Google vows to simplify creation of custom machine learning models for developers
Google’s ongoing push to lower the barriers to machine learning and artificial intelligence adoption for enterprises moves up a gear with custom model creation
Google has set its sights on speeding up the time it takes enterprises to create custom machine learning models through the imminent launch of its Cloud AutoML service suite.
The services are designed to build on the momentum the search giant claims to have seen to date with its push into the machine learning space.
This has previously seen the firm debut a mix of application programming interfaces (APIs), dubbed Vision, Speech, NLP, Translation and Dialogflow, that developers can combine with pre-trained machine learning models to advance the functionality of their business applications.
According to Fei-Fei Li, chief scientist for Cloud AI at Google, these pre-trained machine learning models have limited the ability of some businesses to tackle industry-specific problems using artificial intelligence (AI).
“We’ve made it easier for [businesses] to implement machine learning models by offering AI building blocks for text, speech, natural language, video and vision via our machine learning APIs,” she said at the Cloud AutoML press conference.
“To ensure these solutions work in a range of situations, these models needed to be pre-trained. Businesses can then use these as the basis for their solutions, but the reality is – for businesses in retail, healthcare and finance, [for example] – that customers still need to customise their models.
“These building blocks only offer generic solutions. It doesn’t solve the specific problems for different industries in different scenarios,” she added.
In light of this realisation, the company is now bringing to market a set of tools designed to lower the skills barrier for developers who want to create applications based on more complex and custom-made machine learning models.
Cloud AutoML Vision is the first of these tools Google is planning to bring to market, and is geared towards speeding up the time it takes developers to create custom machine learning models for image recognition tasks.
The company claims the setup has been shown to make fewer mistakes when identifying images of objects uploaded to the service than those based on more generic machine learning APIs.
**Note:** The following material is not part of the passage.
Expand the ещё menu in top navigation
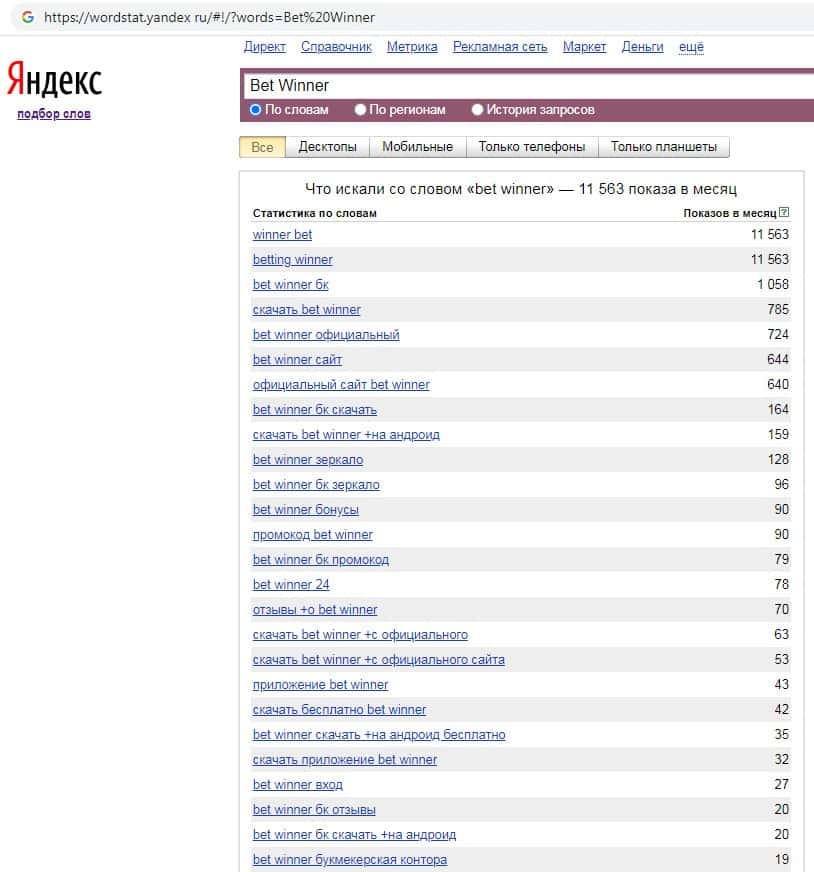 click(x=691, y=47)
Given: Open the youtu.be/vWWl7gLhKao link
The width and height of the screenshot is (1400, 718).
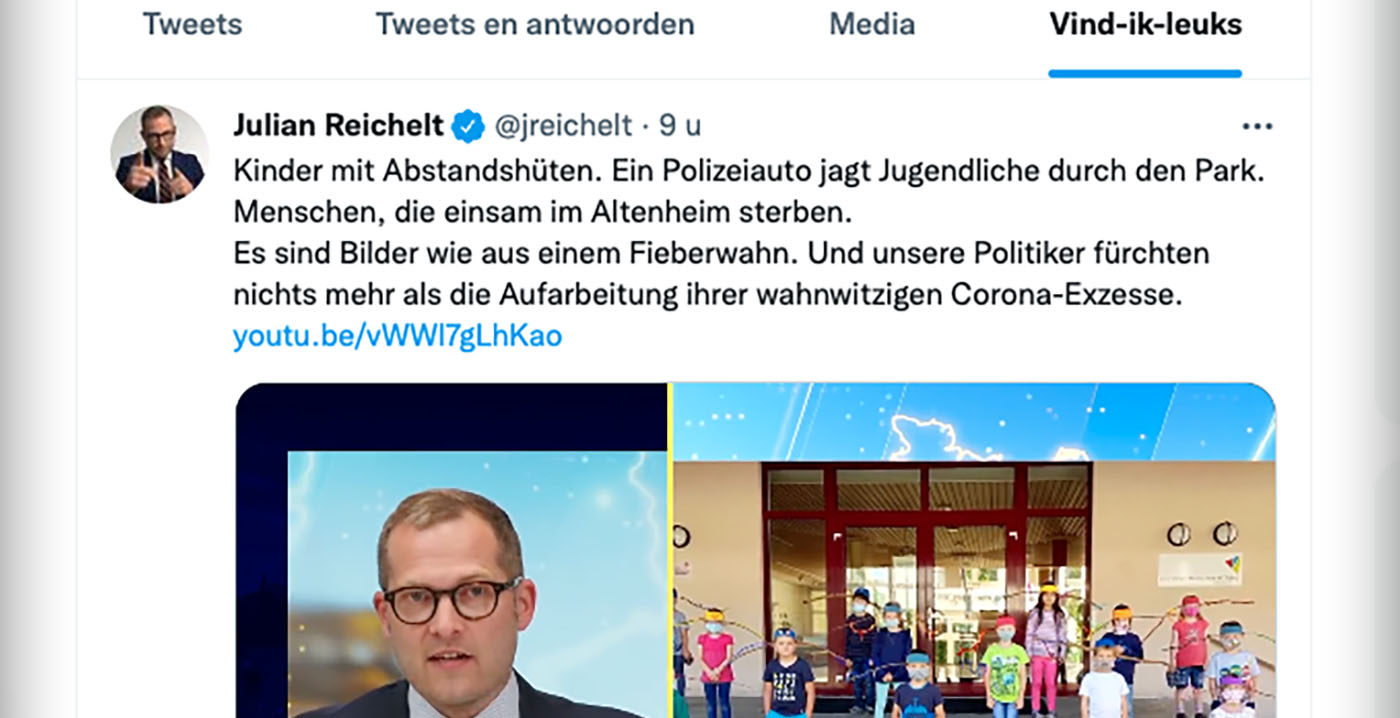Looking at the screenshot, I should 397,336.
Moving on with machine learning
The announcement marks the latest step in the search giant’s ongoing quest to democratise AI and machine learning technologies, so more enterprises can tap into the benefits of using them.
Read more about Google and its machine learning strategy
- Fei-Fei Li, Google's chief scientist of artificial intelligence and machine learning, talks up societal benefits of making artificial intelligence tools and technologies accessible to all.
- Ocado’s head of data, Dan Nelson, reveals details of how the online grocer is using machine learning to bolster the responsiveness of its customer service teams.
While the company has made some progress on this front, Li said the skills that businesses need to really take advantage of AI and machine learning are still in short supply.
“AI and machine learning is still a field with high barriers to entry, and it requires rare expertise and resources that few companies can afford on their own,” she added. “Only a handful of businesses in the world have access to the talent and budgets to fully appreciate the advancement of machine learning and AI.”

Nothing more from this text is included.